Biodiversity is a central concept in ecology and biology. Its underpinnings are multifaceted and complex and involve multiple spatiotemporal scales, and many ways of measuring relevant characteristics. Its comprehensive understanding requires a framework on which to organize concepts and associated metrics. The analysis of biodiversity is based on combinations of two types of units: study units (i.e., the inferential domain in time and space that characterizes sampling) and measurement units (i.e., metrics). We provide an integrated framework for the units of study derived from three aspects of organisms: their spatiotemporal relationships (geography), their evolutionary relationships (phylogeny), and their ecological relationships based on their requirements and effects (niche). We systematize the units of measurement based on four types of data (identity, abundance, phylogeny, traits), two properties of those data (magnitude and variability), and three approaches for their measurement (total, pairwise, nearest neighbor). Together, they define 14 basic elements that can be combined in many ways and be subject to various mathematical operations. The result is 130 different metrics, including those in the literature and those developed herein. We propose standardized symbols for these metrics and provide formulas using standard notations for their parameters. Importantly, we show how our framework can be used to align study units and measurement units with questions concerning the causes and consequences of biodiversity.
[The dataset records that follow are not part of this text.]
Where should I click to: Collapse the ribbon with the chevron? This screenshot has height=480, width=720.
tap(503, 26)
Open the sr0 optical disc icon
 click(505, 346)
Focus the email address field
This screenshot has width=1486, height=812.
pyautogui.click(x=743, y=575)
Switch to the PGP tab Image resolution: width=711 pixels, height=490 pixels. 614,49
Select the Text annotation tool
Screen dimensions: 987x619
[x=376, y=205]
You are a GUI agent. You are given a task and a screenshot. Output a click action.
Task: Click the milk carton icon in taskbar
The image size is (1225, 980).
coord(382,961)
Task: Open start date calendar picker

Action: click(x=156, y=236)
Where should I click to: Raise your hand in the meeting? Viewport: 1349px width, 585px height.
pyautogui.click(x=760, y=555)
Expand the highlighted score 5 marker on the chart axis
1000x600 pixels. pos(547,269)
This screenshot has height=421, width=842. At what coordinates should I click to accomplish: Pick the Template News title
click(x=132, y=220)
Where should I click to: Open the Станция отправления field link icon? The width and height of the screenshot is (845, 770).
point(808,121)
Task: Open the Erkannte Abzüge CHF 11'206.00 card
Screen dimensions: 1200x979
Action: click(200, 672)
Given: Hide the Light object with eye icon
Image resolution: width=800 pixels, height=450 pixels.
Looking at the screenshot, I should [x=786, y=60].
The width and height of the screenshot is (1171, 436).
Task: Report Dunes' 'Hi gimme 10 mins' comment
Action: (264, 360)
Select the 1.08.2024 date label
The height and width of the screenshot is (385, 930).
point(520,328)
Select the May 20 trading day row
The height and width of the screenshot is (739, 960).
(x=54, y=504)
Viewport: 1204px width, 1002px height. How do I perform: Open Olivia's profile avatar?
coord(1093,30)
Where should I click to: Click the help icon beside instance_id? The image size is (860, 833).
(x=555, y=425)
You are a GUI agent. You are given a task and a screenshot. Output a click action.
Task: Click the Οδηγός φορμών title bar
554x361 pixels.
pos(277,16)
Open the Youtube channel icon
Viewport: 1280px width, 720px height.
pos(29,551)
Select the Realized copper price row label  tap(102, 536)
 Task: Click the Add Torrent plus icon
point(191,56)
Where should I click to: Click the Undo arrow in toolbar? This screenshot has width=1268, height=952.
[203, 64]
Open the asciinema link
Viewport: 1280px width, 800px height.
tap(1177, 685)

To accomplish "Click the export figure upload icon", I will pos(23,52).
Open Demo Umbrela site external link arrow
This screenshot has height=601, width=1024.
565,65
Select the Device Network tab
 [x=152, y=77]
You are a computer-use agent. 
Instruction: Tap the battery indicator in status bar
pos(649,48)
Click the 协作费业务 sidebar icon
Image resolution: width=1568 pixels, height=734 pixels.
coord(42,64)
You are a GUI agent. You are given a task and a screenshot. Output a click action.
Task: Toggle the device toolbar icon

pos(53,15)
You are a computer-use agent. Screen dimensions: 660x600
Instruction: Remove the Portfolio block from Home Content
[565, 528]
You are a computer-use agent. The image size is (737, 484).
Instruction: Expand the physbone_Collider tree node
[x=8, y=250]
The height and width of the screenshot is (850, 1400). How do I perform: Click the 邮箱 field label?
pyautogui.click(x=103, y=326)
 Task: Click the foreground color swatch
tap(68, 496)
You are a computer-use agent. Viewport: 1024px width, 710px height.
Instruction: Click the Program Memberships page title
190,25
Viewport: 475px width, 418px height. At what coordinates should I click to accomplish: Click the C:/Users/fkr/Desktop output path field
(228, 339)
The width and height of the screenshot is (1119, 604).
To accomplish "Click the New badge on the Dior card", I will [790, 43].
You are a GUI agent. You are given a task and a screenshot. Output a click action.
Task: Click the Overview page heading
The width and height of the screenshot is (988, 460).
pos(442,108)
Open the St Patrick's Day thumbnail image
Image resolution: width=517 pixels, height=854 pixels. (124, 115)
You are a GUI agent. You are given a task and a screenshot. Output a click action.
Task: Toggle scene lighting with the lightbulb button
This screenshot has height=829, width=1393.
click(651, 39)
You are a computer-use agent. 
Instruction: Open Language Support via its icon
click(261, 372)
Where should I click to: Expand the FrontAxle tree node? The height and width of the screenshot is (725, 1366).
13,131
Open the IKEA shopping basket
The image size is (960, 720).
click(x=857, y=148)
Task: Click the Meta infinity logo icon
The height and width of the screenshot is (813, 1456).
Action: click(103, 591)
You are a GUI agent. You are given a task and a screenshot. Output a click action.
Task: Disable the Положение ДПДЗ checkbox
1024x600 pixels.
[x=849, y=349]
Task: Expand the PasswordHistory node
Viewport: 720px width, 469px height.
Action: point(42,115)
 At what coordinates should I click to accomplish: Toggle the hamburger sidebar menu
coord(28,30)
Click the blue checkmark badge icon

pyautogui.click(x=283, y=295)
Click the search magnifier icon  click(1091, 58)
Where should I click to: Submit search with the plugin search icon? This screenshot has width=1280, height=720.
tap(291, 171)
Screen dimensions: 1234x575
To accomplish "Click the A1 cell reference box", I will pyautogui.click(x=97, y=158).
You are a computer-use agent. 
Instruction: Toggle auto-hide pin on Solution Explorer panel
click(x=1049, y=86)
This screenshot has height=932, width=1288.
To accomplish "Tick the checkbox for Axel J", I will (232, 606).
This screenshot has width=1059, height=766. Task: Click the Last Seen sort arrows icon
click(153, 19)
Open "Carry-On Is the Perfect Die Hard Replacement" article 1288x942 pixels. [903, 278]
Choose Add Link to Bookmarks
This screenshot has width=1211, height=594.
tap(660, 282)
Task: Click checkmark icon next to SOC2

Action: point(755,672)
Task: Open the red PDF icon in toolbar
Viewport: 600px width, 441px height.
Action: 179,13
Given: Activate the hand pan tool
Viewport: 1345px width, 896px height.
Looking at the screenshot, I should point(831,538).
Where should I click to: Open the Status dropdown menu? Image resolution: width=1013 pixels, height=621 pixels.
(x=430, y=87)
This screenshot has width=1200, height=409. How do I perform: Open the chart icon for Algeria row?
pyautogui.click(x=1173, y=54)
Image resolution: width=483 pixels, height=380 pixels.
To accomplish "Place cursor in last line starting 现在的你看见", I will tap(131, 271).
We provide case studies on bats in Peru and trees in the eastern United States to ecological gradient theory, niche theory, and theory about relationships between biodiversity and productivity, and we discuss which metrics might be most appropriate in tests of island biogeography theory and the dilution effect of pathogen transmission. Our key recommendations are that researchers should: (1) harmonize study unit properties with explicitly defined questions, (2) couple metric properties with underlying processes, and (3) compare metrics with similar properties. By providing an overarching framework that clearly delineates units of study and units of measurement, we hope to ensure that appropriate data are applied to particular scientific questions, especially those of a comparative nature, thereby leading to robust conclusions of theoretical import or practical use in management or conservation.